エリーパワーが2012年12月に発売した産業用の蓄電池「Power Storager 10」が新たに国の補助金の対象に認定された。出力が10kWと大きく、オフィスや工場など電力使用量の多い施設で使うのに適している。容量は14.7kWh〜58.8kWhまで4種類の製品がある(図1)。

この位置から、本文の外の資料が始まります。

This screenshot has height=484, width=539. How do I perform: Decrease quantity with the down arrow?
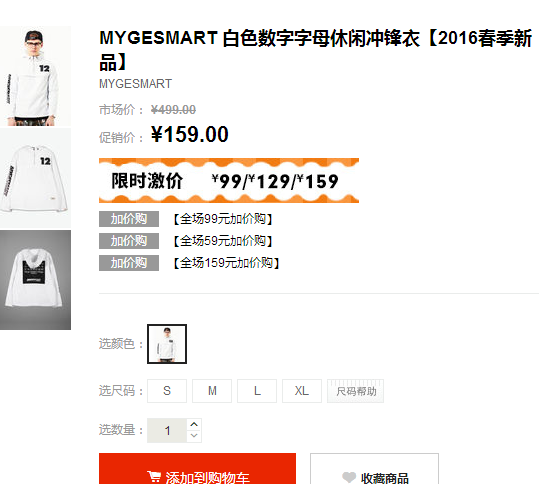(x=194, y=436)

定置用のリチウムイオン蓄電池に対する国の補助金は2012年4月に始まったが、これまでに認定された36製品のうち最大の容量は京セラとニチコンの14.4kWhだった。3月19日に補助金の対象に加わったエリーパワーの製品は容量で1〜4倍、出力も3倍以上になる。 電気自動車に搭載されている蓄電池と比較しても、国産車で最大の日産リーフが24kWhで、その2倍以上の容量がある。

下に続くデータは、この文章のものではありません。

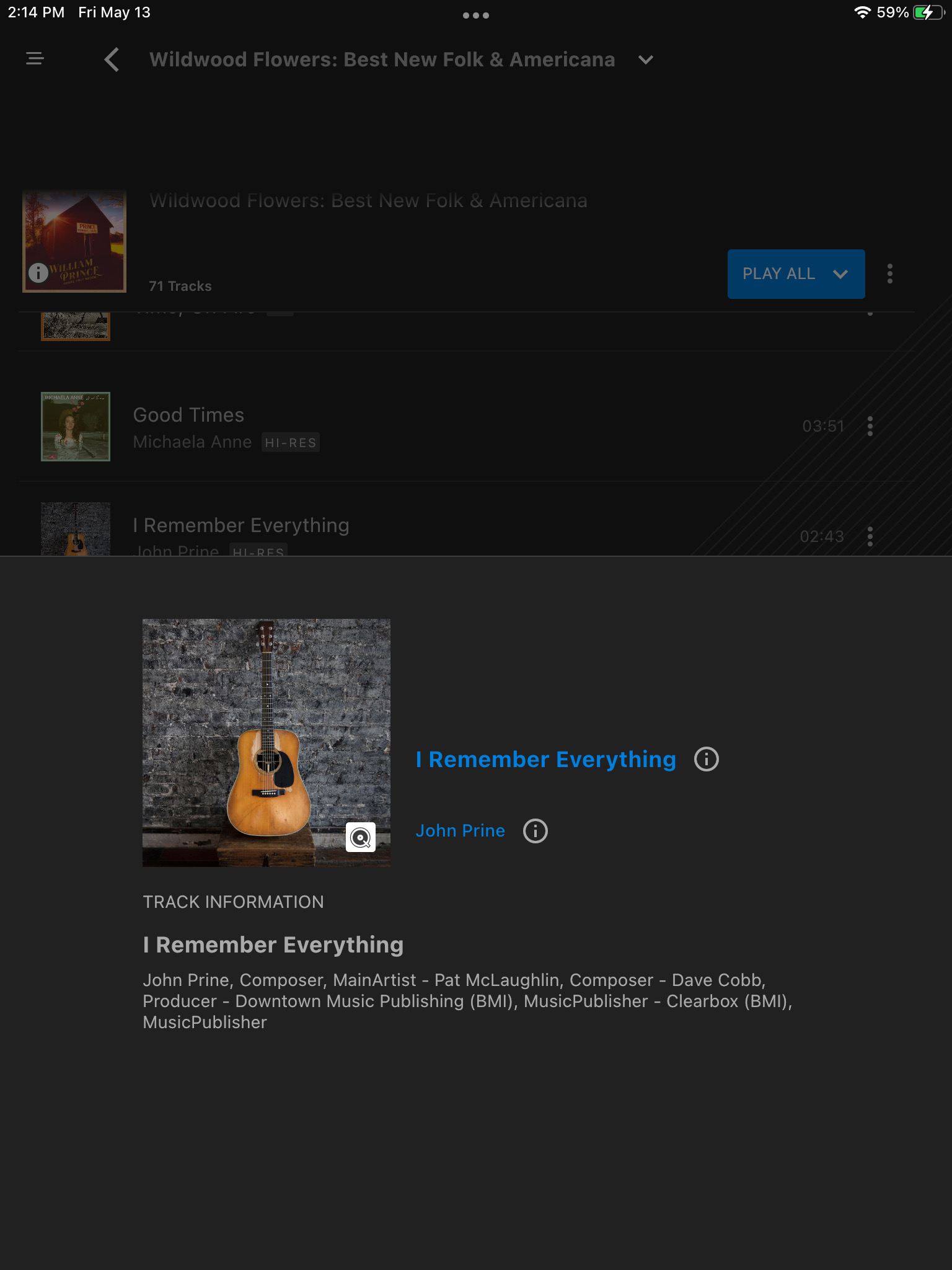Tap the album view icon on the guitar cover

pos(361,837)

蓄電池を使うメリットは主に2つある。1つは電力の使用量が多い夏の昼間などに「ピークシフト」を実施することができる。夜間の電力を蓄電池に充電して昼間に使うことで、昼間のピーク電力を夜間にシフトして平準化することが可能だ。時間帯別の料金プランを選択すれば電気料金の削減にもつながる。
もう1つのメリットは停電時のバックアップに使える。停電時には蓄電池に貯まっている電力を利用できるほかに、太陽光発電システムからの電力を蓄電池に充電しながら供給量を維持することもできる(図2)。企業にとって重要なBCP(事業継続計画)の観点で有効な手段になる。
国からの補助金は工事費の一部を含めて3分の1までが支給される。申請期限は2014年3月31日だが、総額210億円の予算に達した時点で終了することになっている。